Mitropoulos was born in Athens and studied at the Athens Conservatory and in Brussels and Berlin music, including among Ferruccio Busoni. From 1921 to 1925 he was assistant to Erich Kleiber at the Berlin State Opera Unter den Linden. Subsequently, he held various positions in Greece. In 1930, he played at a concert with the Berlin Philharmonic, the solo part of the 3rd piano concerto by Sergei Prokofiev and headed there the orchestra from the piano. He thus became the first modern musician who occupied this dual function.

Mitropoulos made ​​his debut in 1936 in the U.S. with the Boston Symphony Orchestra. He settled in the subsequent period in the country and became an American citizen in 1946. From 1937 to 1949 he was chief conductor of the Minneapolis Symphony Orchestra. He then worked with the New York Philharmonic, whose sole music director he was in 1951 as the successor of Bruno Walter. 1957 Mitropoulos was replaced in that position in disputed circumstances by Leonard Bernstein. From 1954 to 1960 Mitropoulos conducted regularly as a guest at the Metropolitan Opera. He introduced a variety of new works and conducted inter alia, the world premiere of Samuel Barber's opera Vanessa, at the instrumentation he had participated.

He died in Milan at the age of 64 years during a rehearsal of Mahler's Symphony No. 3.

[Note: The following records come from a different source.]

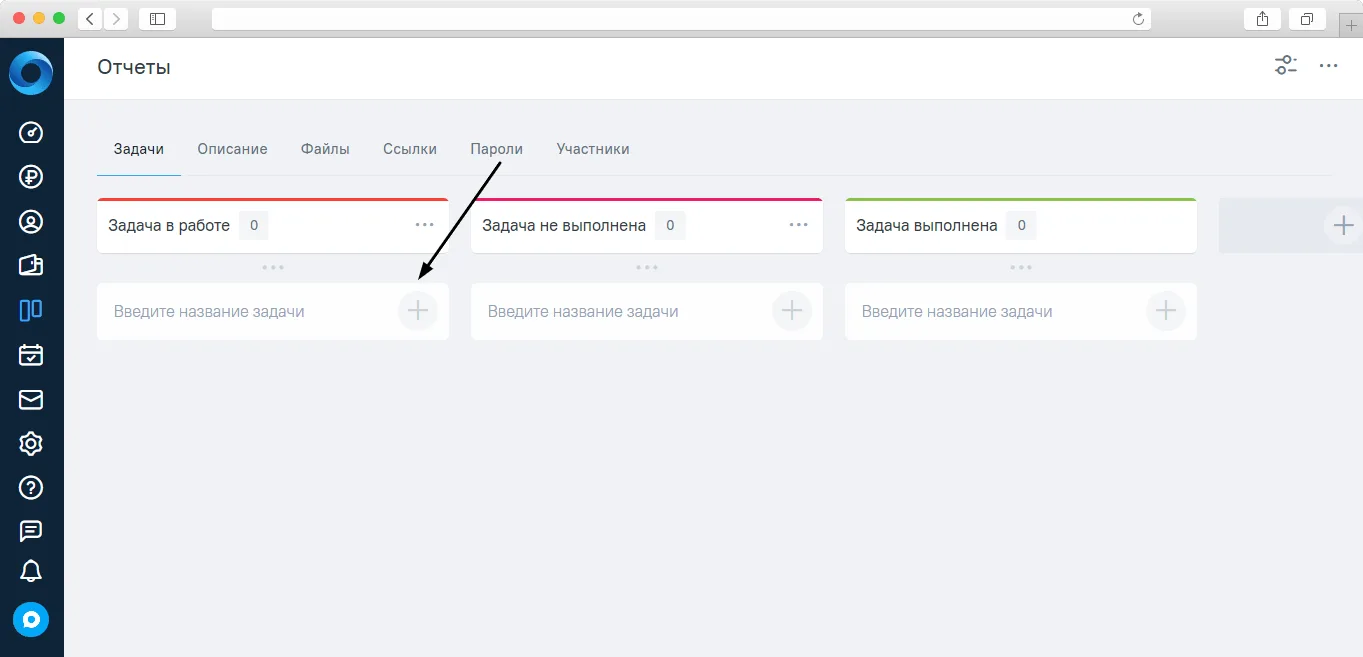The width and height of the screenshot is (1363, 657).
Task: Switch to the 'Описание' tab
Action: [232, 149]
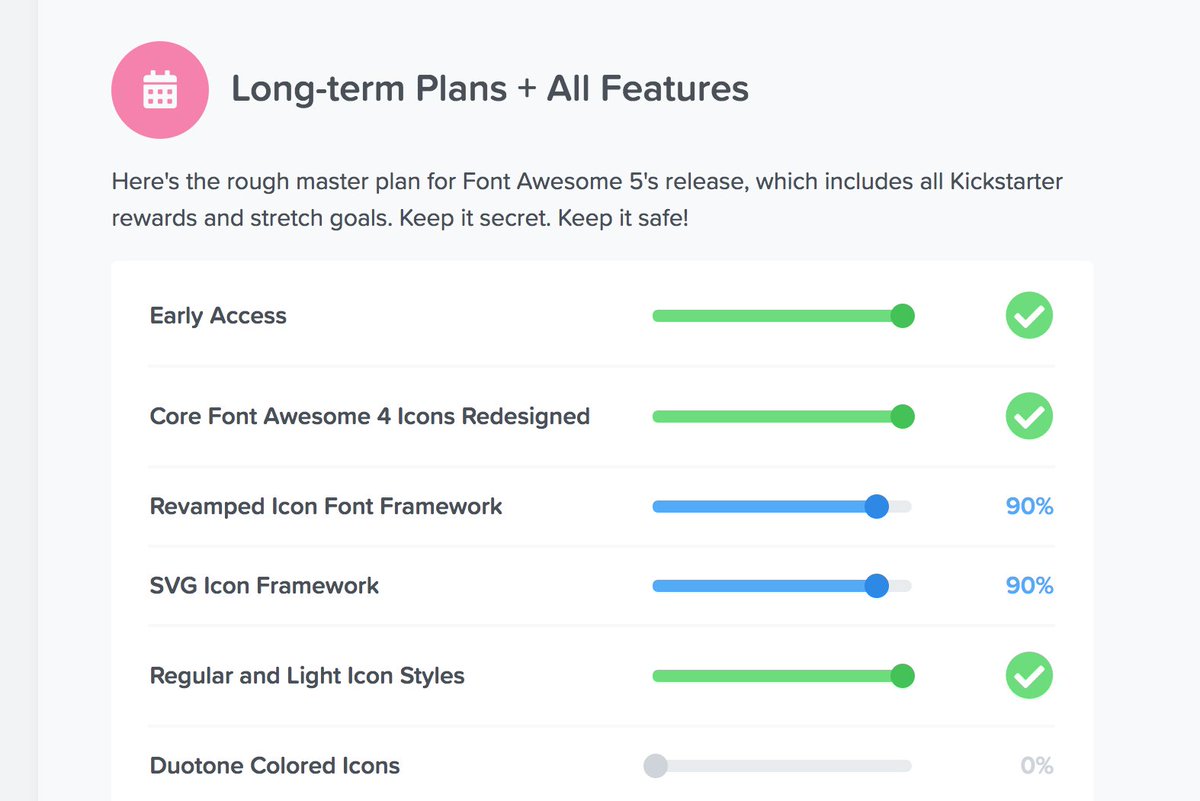Screen dimensions: 1200x801
Task: Click the pink calendar icon
Action: click(160, 89)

Mitropoulos was a renowned interpreter of the works of Gustav Mahler and American music and an advocate of contemporary music, about the Second Viennese School. His last appearance at the Salzburg Festival in 1960 was dedicated with the Vienna Philharmonic Mahler's 8th Symphony.

He composed a number of orchestral works, solo works for piano, organ and arrangements of works by Johann Sebastian Bach for orchestra.